» WORK ORDER A
Copy the stretch from "Both companies have" through "drug didn't work." from the article on the halted Alzheimer's drug trial, word for word.
» WORK ORDER B
In the article on the halted Alzheimer's drug trial, by what percentage did Biogen's share price fall?
» WORK ORDER C
Extend the article on the halted Alzheimer's drug trial, beginning after its final sentence.

» TEXT EXCERPT
= = =

News that a joint research project by pharmaceutical companies Biogen and Eisai to develop a new drug to treat Alzheimer's Disease has been stopped is a lesson in why we need pharmaceutical companies to help improve global health.
The drug itself has failed.
Both companies have announced that their clinical trial into the drug, aducanumab, to treat plaques in the brain as a treatment for Alzheimer's Disease has been halted after the trial's independent monitoring committee determined that the drug didn't work.
As a result, Biogen's share price 'plummeted' by 29%, meaning the company lost US$18 billion in one afternoon.
The drug and the companies join a long list of failures in Alzheimer's treatment.
After some initial promise, the trial has joined hundreds of other clinical trials where potential Alzheimer's treatments have failed.
The key thing here is that it's the the private sector that has taken the risk in this failure of innovation.
It's the pharmaceutical companies and their investors that wear the risk here.
It's not the taxpayers, governments, patients, NGOs or activists who have borne the financial cost of this trial to find a cure for Alzheimer's Disease.

= = =

» DATA LISTING
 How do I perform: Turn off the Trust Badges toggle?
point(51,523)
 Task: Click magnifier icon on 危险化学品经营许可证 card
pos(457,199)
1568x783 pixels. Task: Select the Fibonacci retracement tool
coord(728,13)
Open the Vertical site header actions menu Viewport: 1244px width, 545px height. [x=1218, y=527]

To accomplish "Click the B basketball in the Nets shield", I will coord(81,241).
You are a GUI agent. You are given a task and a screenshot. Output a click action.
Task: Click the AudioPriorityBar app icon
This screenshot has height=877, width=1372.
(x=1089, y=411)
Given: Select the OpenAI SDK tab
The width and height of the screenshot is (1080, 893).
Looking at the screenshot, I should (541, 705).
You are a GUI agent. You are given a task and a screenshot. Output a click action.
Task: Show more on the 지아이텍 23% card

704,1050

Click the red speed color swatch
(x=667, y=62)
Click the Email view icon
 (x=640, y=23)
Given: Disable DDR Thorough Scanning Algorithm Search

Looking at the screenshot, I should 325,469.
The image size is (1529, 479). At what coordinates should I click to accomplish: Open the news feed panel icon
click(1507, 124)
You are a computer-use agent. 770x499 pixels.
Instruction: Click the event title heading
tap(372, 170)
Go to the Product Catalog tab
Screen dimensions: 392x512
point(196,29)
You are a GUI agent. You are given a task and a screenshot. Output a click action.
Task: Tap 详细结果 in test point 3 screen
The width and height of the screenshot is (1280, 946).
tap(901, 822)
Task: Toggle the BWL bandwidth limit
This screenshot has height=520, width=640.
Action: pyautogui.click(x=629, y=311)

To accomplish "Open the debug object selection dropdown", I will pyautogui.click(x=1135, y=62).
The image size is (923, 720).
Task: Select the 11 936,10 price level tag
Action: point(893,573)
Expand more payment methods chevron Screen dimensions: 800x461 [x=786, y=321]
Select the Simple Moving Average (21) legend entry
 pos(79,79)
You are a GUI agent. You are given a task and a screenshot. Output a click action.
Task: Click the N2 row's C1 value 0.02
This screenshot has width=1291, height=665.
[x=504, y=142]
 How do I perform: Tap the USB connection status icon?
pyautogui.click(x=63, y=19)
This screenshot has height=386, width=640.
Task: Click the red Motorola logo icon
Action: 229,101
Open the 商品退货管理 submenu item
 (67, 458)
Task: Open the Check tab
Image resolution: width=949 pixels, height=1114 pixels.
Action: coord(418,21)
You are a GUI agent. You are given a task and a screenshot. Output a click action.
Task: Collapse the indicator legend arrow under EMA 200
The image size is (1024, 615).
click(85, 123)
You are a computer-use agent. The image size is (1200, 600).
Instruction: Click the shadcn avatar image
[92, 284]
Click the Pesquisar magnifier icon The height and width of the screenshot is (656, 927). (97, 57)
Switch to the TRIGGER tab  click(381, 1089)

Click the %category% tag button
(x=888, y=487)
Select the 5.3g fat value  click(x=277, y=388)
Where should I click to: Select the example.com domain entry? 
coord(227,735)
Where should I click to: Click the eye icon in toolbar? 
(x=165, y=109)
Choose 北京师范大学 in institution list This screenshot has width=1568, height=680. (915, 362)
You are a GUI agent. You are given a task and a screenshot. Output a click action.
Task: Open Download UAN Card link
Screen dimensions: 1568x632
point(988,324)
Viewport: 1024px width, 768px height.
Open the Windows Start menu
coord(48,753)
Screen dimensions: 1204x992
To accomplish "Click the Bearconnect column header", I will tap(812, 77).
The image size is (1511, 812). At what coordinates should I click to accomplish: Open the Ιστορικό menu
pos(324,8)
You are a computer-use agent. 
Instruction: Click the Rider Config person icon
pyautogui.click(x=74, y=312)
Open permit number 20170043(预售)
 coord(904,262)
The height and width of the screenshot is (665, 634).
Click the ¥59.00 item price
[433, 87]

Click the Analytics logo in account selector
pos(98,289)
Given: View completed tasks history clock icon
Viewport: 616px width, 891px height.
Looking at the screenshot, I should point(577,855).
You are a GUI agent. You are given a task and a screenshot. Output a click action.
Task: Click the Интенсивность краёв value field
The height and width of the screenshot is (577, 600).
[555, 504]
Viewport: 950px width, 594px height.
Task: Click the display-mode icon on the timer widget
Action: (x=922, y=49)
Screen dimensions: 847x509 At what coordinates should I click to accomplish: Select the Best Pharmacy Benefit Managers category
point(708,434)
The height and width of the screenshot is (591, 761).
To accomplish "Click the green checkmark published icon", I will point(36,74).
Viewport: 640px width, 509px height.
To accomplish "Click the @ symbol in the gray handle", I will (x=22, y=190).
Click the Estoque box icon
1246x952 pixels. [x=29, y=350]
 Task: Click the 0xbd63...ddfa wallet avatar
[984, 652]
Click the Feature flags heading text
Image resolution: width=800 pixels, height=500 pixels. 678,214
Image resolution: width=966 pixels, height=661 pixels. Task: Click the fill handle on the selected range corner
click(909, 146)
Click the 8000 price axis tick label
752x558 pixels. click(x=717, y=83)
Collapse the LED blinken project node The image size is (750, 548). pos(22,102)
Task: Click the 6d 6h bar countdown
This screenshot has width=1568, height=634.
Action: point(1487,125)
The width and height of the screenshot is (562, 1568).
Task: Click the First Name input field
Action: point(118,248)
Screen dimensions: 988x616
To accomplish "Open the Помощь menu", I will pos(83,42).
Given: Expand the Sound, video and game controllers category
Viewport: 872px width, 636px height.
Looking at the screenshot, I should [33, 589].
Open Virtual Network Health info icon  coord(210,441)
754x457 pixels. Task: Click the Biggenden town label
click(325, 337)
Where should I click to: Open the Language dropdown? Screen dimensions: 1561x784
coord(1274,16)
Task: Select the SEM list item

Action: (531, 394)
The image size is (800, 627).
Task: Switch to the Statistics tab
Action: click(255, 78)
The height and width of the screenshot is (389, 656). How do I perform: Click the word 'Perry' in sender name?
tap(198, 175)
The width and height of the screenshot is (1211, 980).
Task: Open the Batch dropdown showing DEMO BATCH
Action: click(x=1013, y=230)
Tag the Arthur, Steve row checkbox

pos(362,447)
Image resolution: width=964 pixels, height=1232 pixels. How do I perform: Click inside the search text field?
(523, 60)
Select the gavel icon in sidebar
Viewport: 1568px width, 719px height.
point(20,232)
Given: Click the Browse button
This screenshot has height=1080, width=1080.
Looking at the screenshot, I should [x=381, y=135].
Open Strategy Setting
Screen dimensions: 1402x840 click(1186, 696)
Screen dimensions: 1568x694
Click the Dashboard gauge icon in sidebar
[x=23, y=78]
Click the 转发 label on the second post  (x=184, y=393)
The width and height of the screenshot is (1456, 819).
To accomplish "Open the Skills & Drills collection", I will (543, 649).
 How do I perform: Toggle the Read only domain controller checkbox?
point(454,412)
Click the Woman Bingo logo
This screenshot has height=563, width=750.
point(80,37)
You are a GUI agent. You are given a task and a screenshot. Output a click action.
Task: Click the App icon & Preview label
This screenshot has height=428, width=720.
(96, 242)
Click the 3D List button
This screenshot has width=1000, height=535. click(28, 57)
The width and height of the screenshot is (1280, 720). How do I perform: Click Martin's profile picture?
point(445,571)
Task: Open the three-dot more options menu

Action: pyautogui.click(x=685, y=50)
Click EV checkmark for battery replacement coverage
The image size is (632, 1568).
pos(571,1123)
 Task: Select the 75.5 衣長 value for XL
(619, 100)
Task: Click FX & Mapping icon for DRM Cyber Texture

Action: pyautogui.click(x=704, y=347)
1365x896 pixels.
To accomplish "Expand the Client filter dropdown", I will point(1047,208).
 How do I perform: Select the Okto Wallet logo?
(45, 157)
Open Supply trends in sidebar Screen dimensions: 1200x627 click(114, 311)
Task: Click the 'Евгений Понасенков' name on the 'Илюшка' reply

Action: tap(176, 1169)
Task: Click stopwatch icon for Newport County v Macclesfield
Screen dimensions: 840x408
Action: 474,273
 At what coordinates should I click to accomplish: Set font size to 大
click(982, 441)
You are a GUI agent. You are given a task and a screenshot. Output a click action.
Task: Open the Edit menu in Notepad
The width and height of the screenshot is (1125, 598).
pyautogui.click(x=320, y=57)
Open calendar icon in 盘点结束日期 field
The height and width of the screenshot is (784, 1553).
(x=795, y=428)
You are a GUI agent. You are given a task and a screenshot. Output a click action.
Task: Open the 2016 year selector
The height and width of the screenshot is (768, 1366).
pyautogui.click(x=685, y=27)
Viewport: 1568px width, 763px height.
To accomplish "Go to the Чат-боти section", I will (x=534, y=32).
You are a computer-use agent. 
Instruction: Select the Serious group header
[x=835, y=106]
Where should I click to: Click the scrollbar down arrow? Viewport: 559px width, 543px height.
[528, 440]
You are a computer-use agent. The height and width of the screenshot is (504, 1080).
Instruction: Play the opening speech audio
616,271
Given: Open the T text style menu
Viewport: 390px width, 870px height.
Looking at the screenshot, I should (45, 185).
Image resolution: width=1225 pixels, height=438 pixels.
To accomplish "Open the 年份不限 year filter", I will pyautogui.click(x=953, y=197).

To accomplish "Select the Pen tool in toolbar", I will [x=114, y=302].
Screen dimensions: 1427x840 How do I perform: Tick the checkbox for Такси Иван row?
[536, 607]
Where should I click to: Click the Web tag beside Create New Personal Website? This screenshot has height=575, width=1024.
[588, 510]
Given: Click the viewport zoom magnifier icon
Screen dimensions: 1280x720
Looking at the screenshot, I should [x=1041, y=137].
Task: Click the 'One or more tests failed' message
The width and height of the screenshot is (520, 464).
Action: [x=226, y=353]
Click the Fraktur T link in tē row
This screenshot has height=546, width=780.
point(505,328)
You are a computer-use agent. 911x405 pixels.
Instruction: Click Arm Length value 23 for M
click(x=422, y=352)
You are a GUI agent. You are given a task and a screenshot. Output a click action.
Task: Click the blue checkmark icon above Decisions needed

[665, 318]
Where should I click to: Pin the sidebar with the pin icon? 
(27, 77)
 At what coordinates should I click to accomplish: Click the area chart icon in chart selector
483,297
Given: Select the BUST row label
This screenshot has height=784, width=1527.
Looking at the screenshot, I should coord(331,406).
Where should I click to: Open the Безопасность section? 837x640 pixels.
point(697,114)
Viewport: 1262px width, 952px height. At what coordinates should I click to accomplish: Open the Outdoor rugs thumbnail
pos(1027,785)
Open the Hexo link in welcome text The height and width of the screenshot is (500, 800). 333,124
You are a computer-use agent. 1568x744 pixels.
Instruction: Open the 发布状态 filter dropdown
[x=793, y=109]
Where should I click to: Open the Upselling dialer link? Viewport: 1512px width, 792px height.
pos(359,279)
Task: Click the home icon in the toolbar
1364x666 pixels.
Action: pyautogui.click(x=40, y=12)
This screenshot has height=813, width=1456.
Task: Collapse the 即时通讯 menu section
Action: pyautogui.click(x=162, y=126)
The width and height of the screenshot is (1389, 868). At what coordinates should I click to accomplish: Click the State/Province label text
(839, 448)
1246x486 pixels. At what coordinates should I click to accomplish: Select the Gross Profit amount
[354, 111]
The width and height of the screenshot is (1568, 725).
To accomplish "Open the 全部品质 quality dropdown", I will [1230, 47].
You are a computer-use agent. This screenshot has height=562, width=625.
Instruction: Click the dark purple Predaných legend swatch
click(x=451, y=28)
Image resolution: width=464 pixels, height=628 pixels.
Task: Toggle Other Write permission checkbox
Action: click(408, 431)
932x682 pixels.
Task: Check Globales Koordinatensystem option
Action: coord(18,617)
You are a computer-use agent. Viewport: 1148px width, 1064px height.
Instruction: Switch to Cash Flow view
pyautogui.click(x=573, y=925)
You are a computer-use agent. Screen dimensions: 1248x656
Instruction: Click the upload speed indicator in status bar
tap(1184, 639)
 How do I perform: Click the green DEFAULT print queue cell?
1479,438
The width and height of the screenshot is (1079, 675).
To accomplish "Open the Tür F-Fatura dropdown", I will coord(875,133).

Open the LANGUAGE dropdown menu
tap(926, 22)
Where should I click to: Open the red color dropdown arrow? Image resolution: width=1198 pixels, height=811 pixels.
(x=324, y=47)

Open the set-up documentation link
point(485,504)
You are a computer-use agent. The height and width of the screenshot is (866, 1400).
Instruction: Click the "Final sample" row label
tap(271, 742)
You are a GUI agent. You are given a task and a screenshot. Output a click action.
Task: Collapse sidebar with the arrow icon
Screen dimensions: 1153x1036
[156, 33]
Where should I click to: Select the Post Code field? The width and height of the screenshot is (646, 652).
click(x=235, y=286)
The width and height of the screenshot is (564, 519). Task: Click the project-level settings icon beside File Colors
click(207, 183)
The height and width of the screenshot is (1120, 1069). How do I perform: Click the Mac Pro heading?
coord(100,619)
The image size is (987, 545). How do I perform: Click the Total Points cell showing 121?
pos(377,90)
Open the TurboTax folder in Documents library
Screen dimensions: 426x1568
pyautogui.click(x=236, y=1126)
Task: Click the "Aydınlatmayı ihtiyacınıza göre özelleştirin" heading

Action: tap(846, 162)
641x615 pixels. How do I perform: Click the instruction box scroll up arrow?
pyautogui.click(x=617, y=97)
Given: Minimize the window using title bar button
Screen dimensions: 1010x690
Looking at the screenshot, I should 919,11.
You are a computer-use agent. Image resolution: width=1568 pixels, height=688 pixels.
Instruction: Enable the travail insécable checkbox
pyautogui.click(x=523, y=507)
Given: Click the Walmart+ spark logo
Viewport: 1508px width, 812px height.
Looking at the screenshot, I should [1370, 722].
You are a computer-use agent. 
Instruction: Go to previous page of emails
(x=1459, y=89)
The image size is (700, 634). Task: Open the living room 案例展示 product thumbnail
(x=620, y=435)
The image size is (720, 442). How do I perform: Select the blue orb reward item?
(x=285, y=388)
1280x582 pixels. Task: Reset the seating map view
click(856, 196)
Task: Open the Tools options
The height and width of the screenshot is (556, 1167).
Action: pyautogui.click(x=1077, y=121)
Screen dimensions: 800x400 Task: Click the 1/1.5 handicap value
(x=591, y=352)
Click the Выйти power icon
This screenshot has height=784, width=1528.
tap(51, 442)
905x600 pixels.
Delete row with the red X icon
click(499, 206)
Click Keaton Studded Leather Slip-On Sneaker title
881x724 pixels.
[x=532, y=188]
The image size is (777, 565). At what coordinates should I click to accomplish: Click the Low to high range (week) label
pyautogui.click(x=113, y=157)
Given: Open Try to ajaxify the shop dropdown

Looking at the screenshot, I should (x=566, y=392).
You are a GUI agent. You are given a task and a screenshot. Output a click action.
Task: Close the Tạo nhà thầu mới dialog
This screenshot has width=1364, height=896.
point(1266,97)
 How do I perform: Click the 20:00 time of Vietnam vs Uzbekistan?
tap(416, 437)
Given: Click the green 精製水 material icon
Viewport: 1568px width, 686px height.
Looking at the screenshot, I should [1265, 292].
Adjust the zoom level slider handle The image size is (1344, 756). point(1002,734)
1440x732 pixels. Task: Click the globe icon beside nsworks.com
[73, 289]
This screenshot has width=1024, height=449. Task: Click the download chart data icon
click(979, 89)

= = =

» FINAL ANSWER A
Both companies have announced that their clinical trial into the drug, aducanumab, to treat plaques in the brain as a treatment for Alzheimer's Disease has been halted after the trial's independent monitoring committee determined that the drug didn't work.

» FINAL ANSWER B
29%

» FINAL ANSWER C
It's the investors in the companies that saw their shares drop in value by up to 29% in one afternoon.
These sorts of stories don't often feature in arguments about the role of pharmaceutical companies in global health.
But they should.
We don't usually see governments, payers, insurers, NGOs and activist groups rushing to help pharmaceutical companies and their investors when the companies take a financial bath after taking a chance on a new drug that may help treat patients.
And it's not as if this is a rare occurrence.
If you spend any time reading the industry news, you'll regularly see stories of large and small biotech and pharmaceutical companies seeing their share prices tank after a drug has failed in clinical trials.
The critics of the life sciences industry usually only focus on the 'successes' and the profits from those successes.
The failures, like this one, are ignored.
Usually, these failures either aren't acknowledged or are seen as someone else's problem.
That approach is fine provided that when companies are successful they get the appropriate rewards for the value their medicines bring.
The good news is that because companies like Biogen and Eisai have been commercially successful in the past and have sufficient cash reserves, they can afford to carry the costs of a failure like this.
Because they've been profitable in the past, the companies have the ability to wear such disappointments in research.
While the broader system of private sector investment and innovation is not perfect - and there's certainly things that need to change - it's this system that has helped give humanity thousands of new drugs over the last half century that treat a range of diseases.
And that's something that deserves more recognition than it usually gets.